View Single Post
Old 05-12-2021, 04:05 PM   #30
Jeff Lebowski
#1 Goaltender
 
Join Date: Nov 2015
Exp:
Default

Quote:
Whenever Israel is accused of being undemocratic or being an Apartheid state, one of the main counter-arguments used by its advocates is that everyone in Israel is politically equal. They’ll often cite examples of “Arab” judges or members of Knesset to reinforce their point. We have specifically discussed the issue of Apartheid more thoroughly in [This article], and while they are connected, the goal of this article is to inspect the narrower claim that every Israeli citizen is equal.

While such a claim is very attractive to defenders of Israel, how realistic is it?

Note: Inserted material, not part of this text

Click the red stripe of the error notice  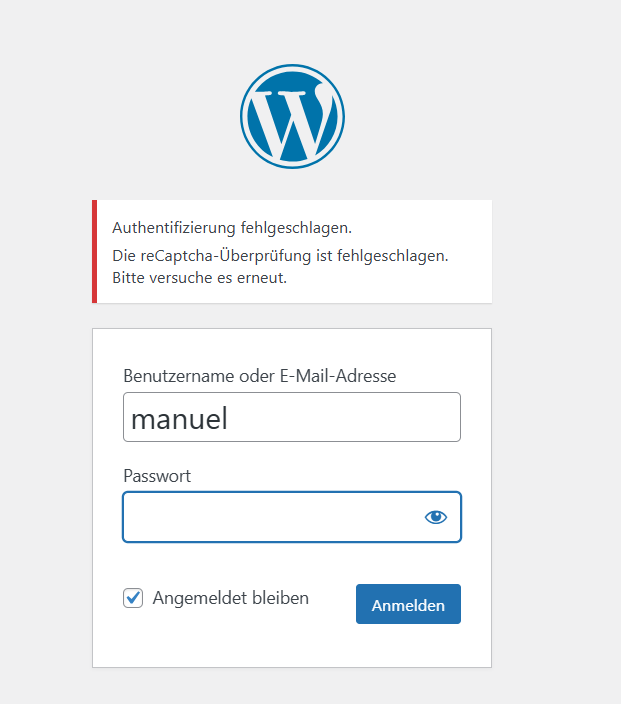tap(95, 251)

At first glance it does seem that all citizens in Israel enjoy the same rights, they can all vote, for example, among many other rights granted by citizenship. However, after a more thorough look it becomes clear that this talking point is only held together by the omission of one very important fact:

Israel distinguishes between citizenship and nationality.

What does this mean?

For example, you can be a citizen of Israel but be a Druze national, or a Jewish national. Your nationality is determined by your ethnicity and it cannot be changed or challenged. But how is this relevant to the original question being discussed?

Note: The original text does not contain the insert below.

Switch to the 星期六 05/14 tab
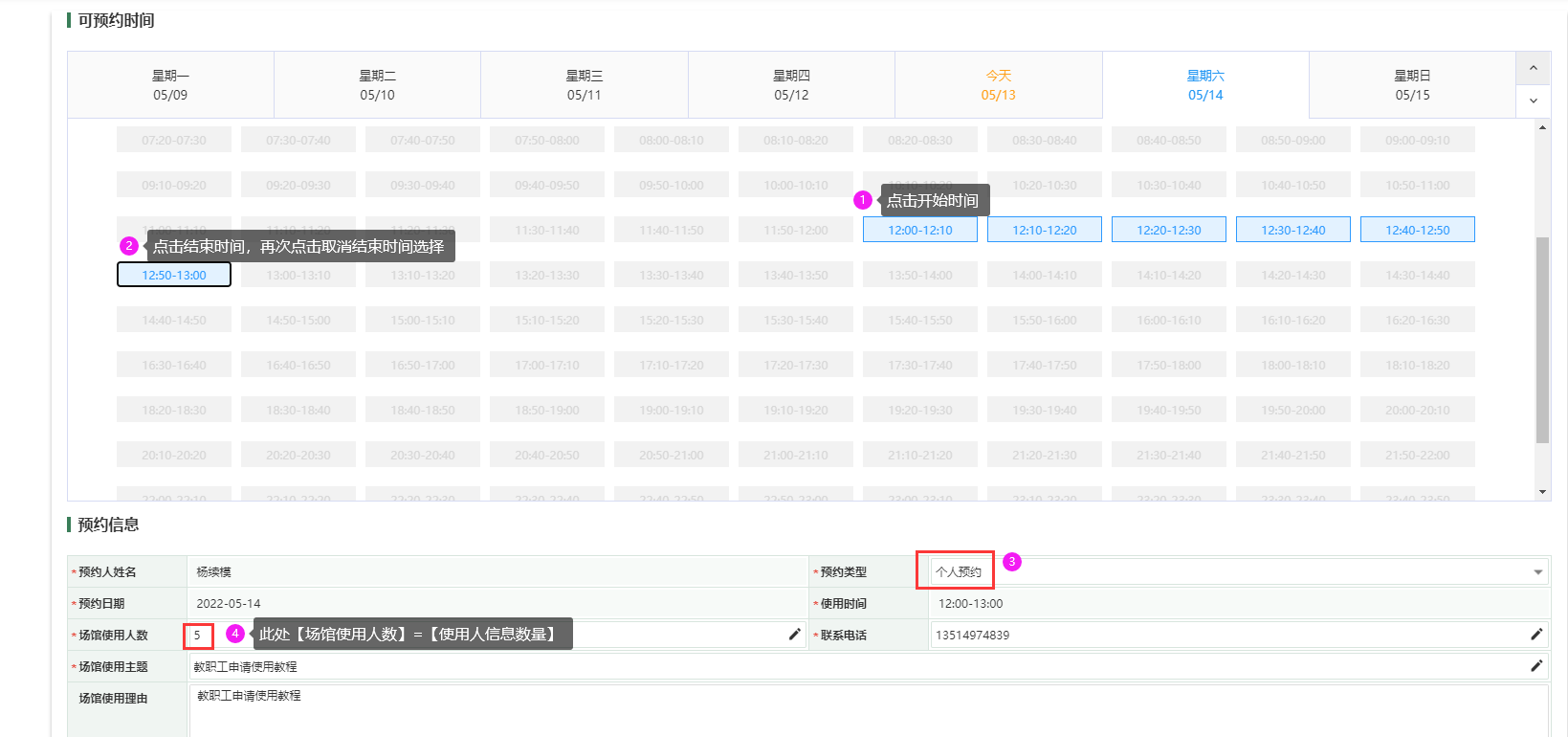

It is relevant because many of the rights you are accorded in Israel stem from your nationality not your citizenship. Meaning an “Arab” Israeli citizen and a Jewish Israeli citizen, while both citizens, enjoy different rights and privileges determined by their “nationality”. Seeing how Israel is an ethnocracy it is not a mystery who this system privileges and who it discriminates against [You can read more about this here].

This is not merely discrimination in practice, but discrimination by law. Adalah have composed a database of discriminatory laws in Israel that disfavor non-Jewish Israelis. For example, the Law of Return and Absentees’ Property Law are but two examples of flagrant racism and discrimination in the Israeli legal system [You can read more about this here].

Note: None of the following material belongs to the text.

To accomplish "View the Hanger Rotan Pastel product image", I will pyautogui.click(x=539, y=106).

This is not some old, odd oversight, but a very deliberate part of the design of Israeli society. This is periodically reinforced whenever some Israelis petition the Supreme Court to recognize an Israeli nationality that does not discriminate based on ethnicity. A recent example of these petitions was in 2013, where the Supreme Court rejected such an idea on the grounds that it would “undermine Israel’s Jewishness“.

It says quite a lot about Israel that a unifying egalitarian identity not based around ethnicity would “pose a danger to Israel’s founding principle: to be a Jewish state for the Jewish people“, as the court ruled. The fact that such discrimination is seen as a cornerstone of Israeli society only reinforces its colonial ethnocratic nature, and undermines any claims to equality among citizens.